Things began to fray, band members came and went even more regularly, and Slash lost interest. The next album, Sunburnt, had to be made with session musicians because his band members had visa problems.
It all conjured up, not for the first time “the curse of The Chills”, an ironically romantic idea that misfortune would strike just as glory beckoned. It was born in the context of Martin’s love for the doomed genius of Brian Wilson, Syd Barrett and Nick Drake. In the past, it had been as colourful as Martin missing his first music awards ceremony because the ferry he was on struck a whale in Cook Strait. Now, the curse turned very dark.
Martin disappeared into drugs and depression in Dunedin. A needlestick injury left him with a hepatitis C infection that became the central fact of his life. And a long creative silence did not break until 2015, when a new deal with the British label Fire Records gave Martin the great second wind he deserved.
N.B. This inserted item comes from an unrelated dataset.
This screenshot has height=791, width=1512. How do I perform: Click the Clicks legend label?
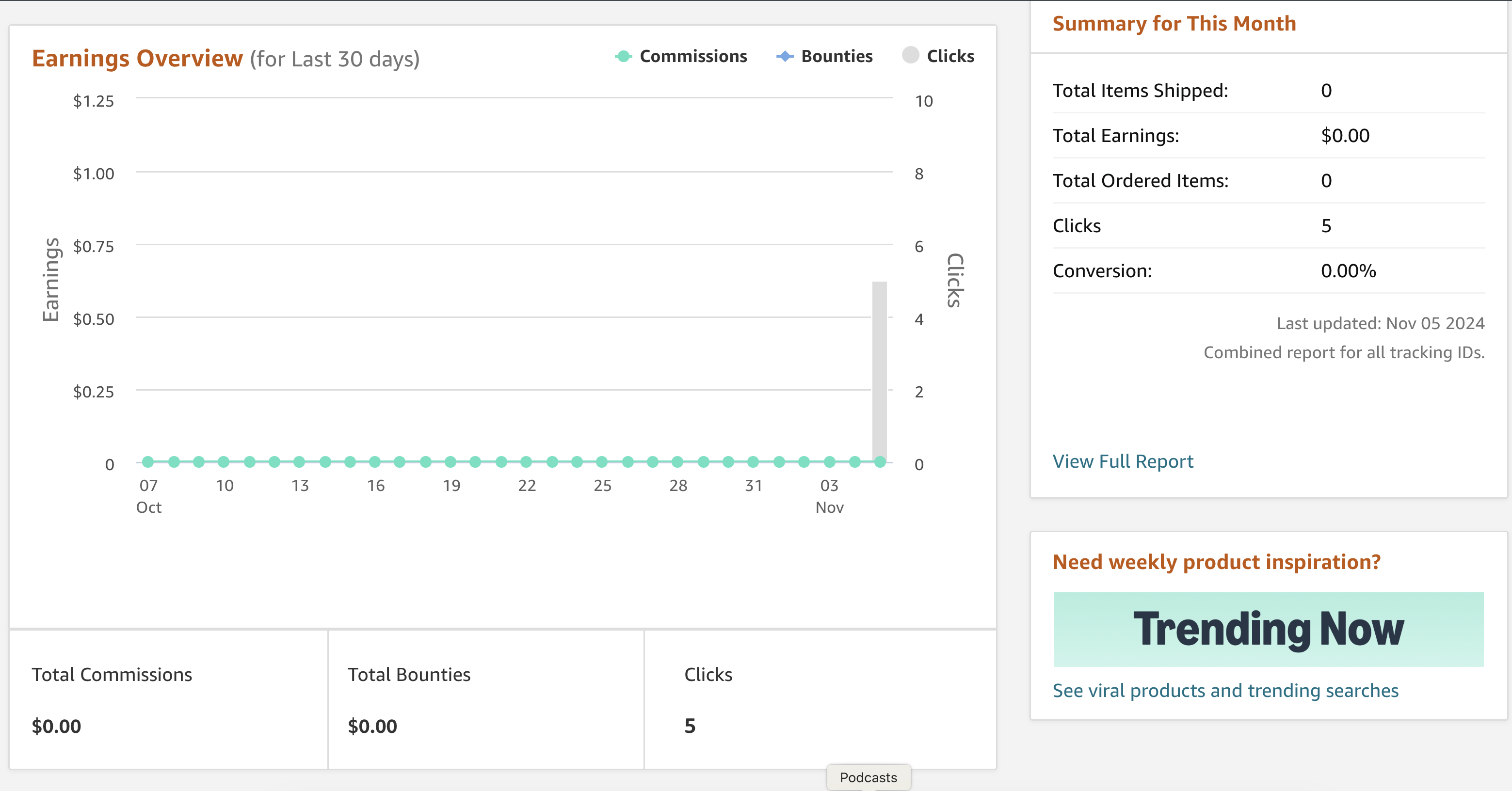pos(950,56)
The albums Silver Bullets, Snow Bound and Scatterbrain followed, and he was able to tour again, with a band whose loyalty to him was critical.
He was still close to the edge. Julia Parnell’s 2019 documentary film The Chills: The Triumph & Tragedy of Martin Phillipps captured a time when the liver damage done by his infection very nearly ended his life. He was saved by a new antiviral drug, but the respite was temporary and his health was very poor at times. On July 28, his time ended. He was 61.
Martin had been taking care of business. He never forgot the dozens of songs he had written in the years before the band got to make an album, and a recently completed project, Springboard: Early Unrecorded Songs, has captured some of them, with the assistance of artists who had been touched by his music, including Neil Finn, Troy Kingi and Julia Deans. (It will now emerge posthumously later this year.) He’d even begun sorting out his house, with its huge collection of rare records and ephemera.
If Martin never forgot a Chills song, neither, it appears, did a legion of fans. Newspapers on the other side of the world reported his passing, and fans and other artists took to the wires to say how much his music had meant.
“When I was 16, I probably spent 100 hours just listening to Satin Doll,” wrote the young New Zealand electronic producer Amamelia. Martin was 16 when he wrote it.
What Martin Phillipps has left us with is a unique vision, one that helped power a distinctly New Zealand cultural awakening that echoes yet around the world. Perhaps it is simply part of that vision that he would always be reaching for something just beyond his grasp.
Then it’s appropriate to see him out with a line from The Oncoming Day, a thrilling, blazing song about refusing to give up a memory that lit up the stage but was never, in half a dozen attempts over 40 years, quite captured in the recording studio.
“No way,” he sang. “No way will I give in to the oncoming day.”